Cosmic Magnetism with the Square Kilometre Array and its Pathfinders
One of the five key science projects for the Square Kilometre Array (SKA) is “The Origin and Evolution of Cosmic Magnetism”, in which radio polarimetry will be used to reveal what cosmic magnets look like and what role they have played in the evolving Universe. Many of the SKA prototypes now being built are also targeting magnetic fields and polarimetry as key science areas. Here I review the prospects for innovative new polarimetry and Faraday rotation experiments with forthcoming facilities such as ASKAP, LOFAR, the ATA, the EVLA, and ultimately the SKA. Sensitive wide-field polarisation surveys with these telescopes will provide a dramatic new view of magnetic fields in the Milky Way, in nearby galaxies and clusters, and in the high-redshift Universe.
💡 Research Summary
The paper outlines a comprehensive roadmap for probing cosmic magnetism using the Square Kilometre Array (SKA) and its precursor facilities—ASKAP, LOFAR, the Allen Telescope Array (ATA), and the Expanded Very Large Array (EVLA). It begins by emphasizing that magnetic fields are a fundamental component of the Universe, influencing galaxy formation, star formation, cosmic‑ray propagation, and the thermodynamics of the intergalactic medium (IGM). Yet, current knowledge of magnetic field strength and geometry is limited to a few nearby objects and narrow frequency ranges. The SKA’s unprecedented sensitivity, wide field of view, and broad frequency coverage (0.1–10 GHz) are poised to transform this landscape by delivering all‑sky, high‑resolution Faraday rotation measure (RM) grids that trace magnetic fields from the Milky Way to the most distant quasars.
The author then reviews each precursor instrument in detail. ASKAP, with its 36‑dish 12 m array operating from 300 MHz to 1.8 GHz, offers a 30 deg² field of view and fine spectral resolution, enabling the construction of RM grids containing thousands of sources per pointing. LOFAR, covering 10–240 MHz, excels at detecting extremely weak magnetic fields in high‑redshift environments because low‑frequency polarization is highly sensitive to small Faraday depths. The ATA provides rapid, wide‑band surveys (0.5–10 GHz) that are ideal for monitoring polarization variability, while the EVLA delivers sub‑arcsecond imaging across 1–50 GHz, allowing detailed studies of magnetic structures in galaxy nuclei and active galactic jets.
A central theme is the synergy among these facilities. By combining ASKAP’s wide‑field, mid‑frequency data with LOFAR’s low‑frequency sensitivity and EVLA’s high‑resolution imaging, researchers can map magnetic fields across a continuum of spatial scales—from parsec‑scale structures in star‑forming regions to megaparsec‑scale fields in galaxy clusters and the IGM. The paper highlights modern analysis techniques such as RM synthesis, which exploits broadband data to reconstruct the Faraday depth spectrum, and QU‑fitting, which directly models the complex Stokes Q and U spectra to disentangle multiple Faraday components along the line of sight.

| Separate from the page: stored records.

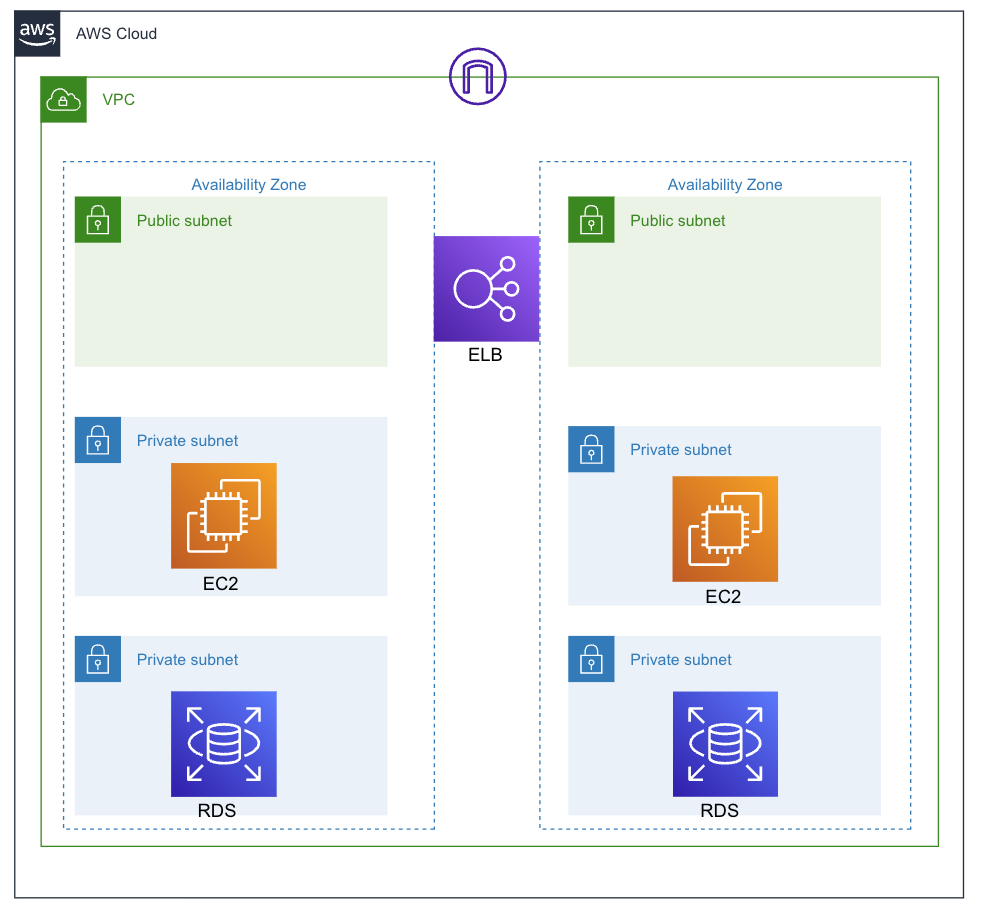Image resolution: width=985 pixels, height=913 pixels.
Task: Click the right Availability Zone heading
Action: (725, 185)
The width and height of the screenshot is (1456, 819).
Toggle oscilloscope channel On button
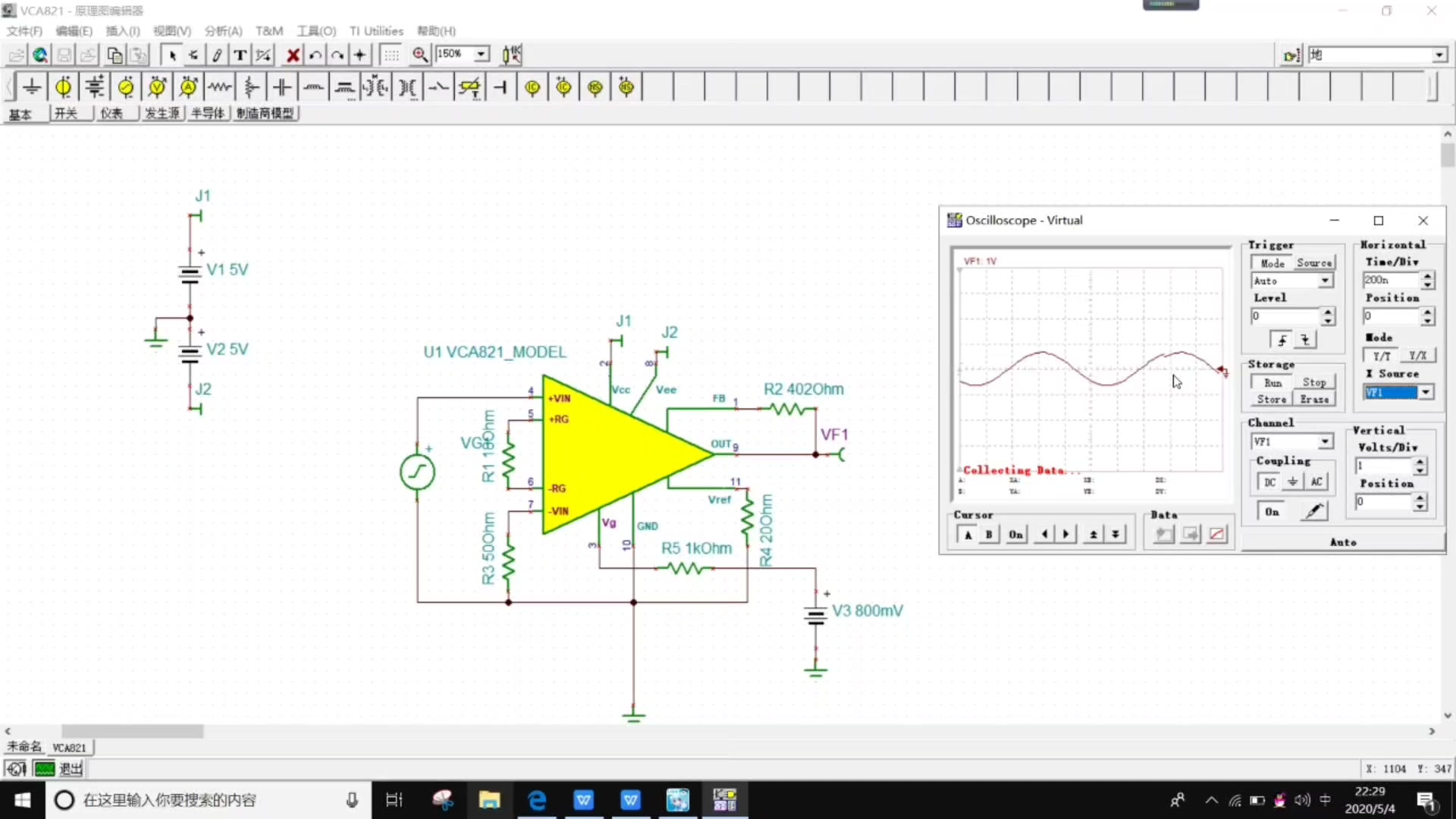point(1270,511)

Scientifically, the proposed observations aim to achieve several milestones. First, a dense RM grid across the Milky Way will resolve the three‑dimensional geometry of the Galactic disk, spiral arms, and halo, refining models of the Galactic dynamo. Second, polarization surveys of nearby galaxies (e.g., M31, M33) and clusters (e.g., Virgo) will reveal how magnetic fields are amplified and ordered by large‑scale flows, turbulence, and mergers. Third, by detecting polarized emission from high‑redshift quasars and radio galaxies (z > 2), the SKA will test theories of primordial seed fields (∼10⁻⁹ G) and their subsequent amplification via small‑scale dynamos or plasma instabilities.

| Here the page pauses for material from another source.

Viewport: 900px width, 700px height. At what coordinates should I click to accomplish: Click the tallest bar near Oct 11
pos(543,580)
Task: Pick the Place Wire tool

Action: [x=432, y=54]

The paper also discusses the data‑processing challenges posed by the massive data rates expected from the SKA. Real‑time calibration, ionospheric correction, and machine‑learning classification of polarized sources will be essential to turn raw visibilities into scientifically useful RM catalogs. The author argues that the combination of deep, high‑resolution SKA observations with the precursor surveys will ultimately produce a “magnetic map of the Universe,” enabling quantitative tests of how magnetic fields influence cosmic structure formation and evolution.

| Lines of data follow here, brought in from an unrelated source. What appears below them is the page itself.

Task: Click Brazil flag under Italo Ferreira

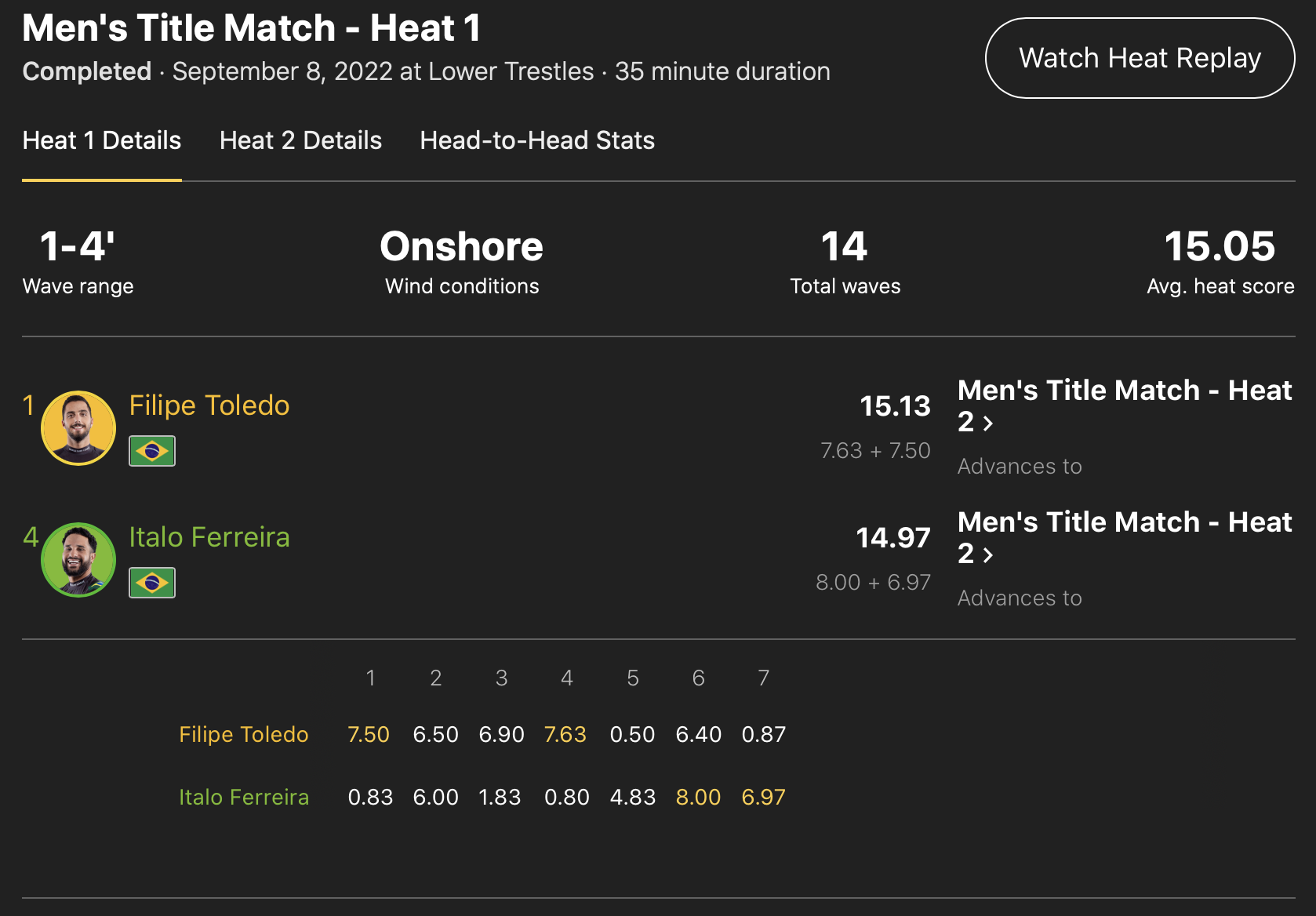Action: coord(152,583)
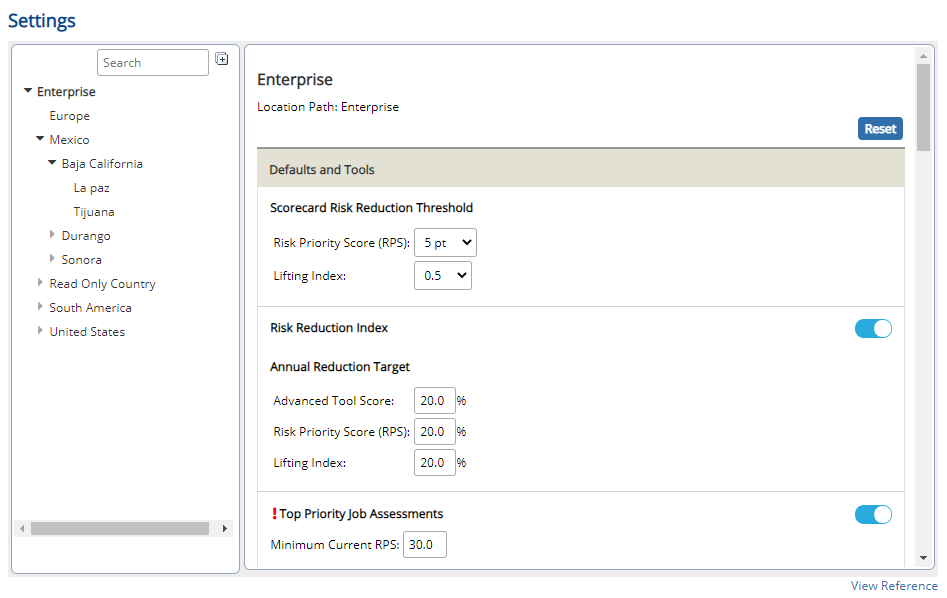Collapse the Enterprise tree node arrow

[x=28, y=91]
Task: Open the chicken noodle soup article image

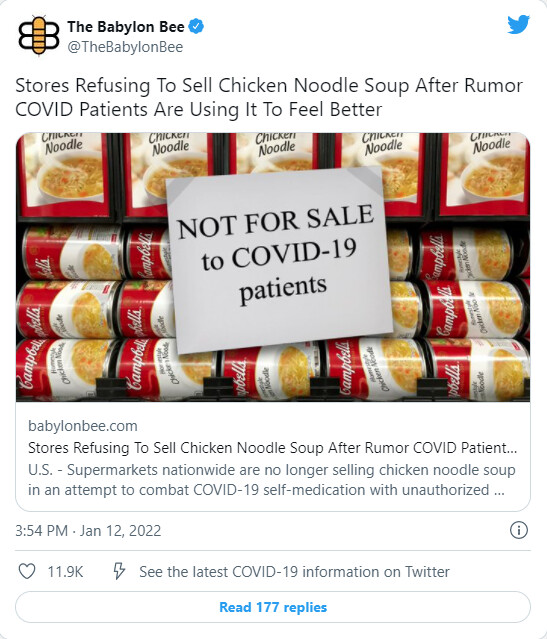Action: click(x=273, y=267)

In summary, the article presents a compelling case that the next generation of radio interferometers, culminating in the SKA, will provide the necessary tools to answer long‑standing questions about the origin, amplification, and role of magnetic fields throughout cosmic history. By leveraging complementary frequency coverage, angular resolution, and survey speed, the community will be able to construct unprecedentedly detailed three‑dimensional magnetic field models from the Milky Way to the high‑redshift Universe.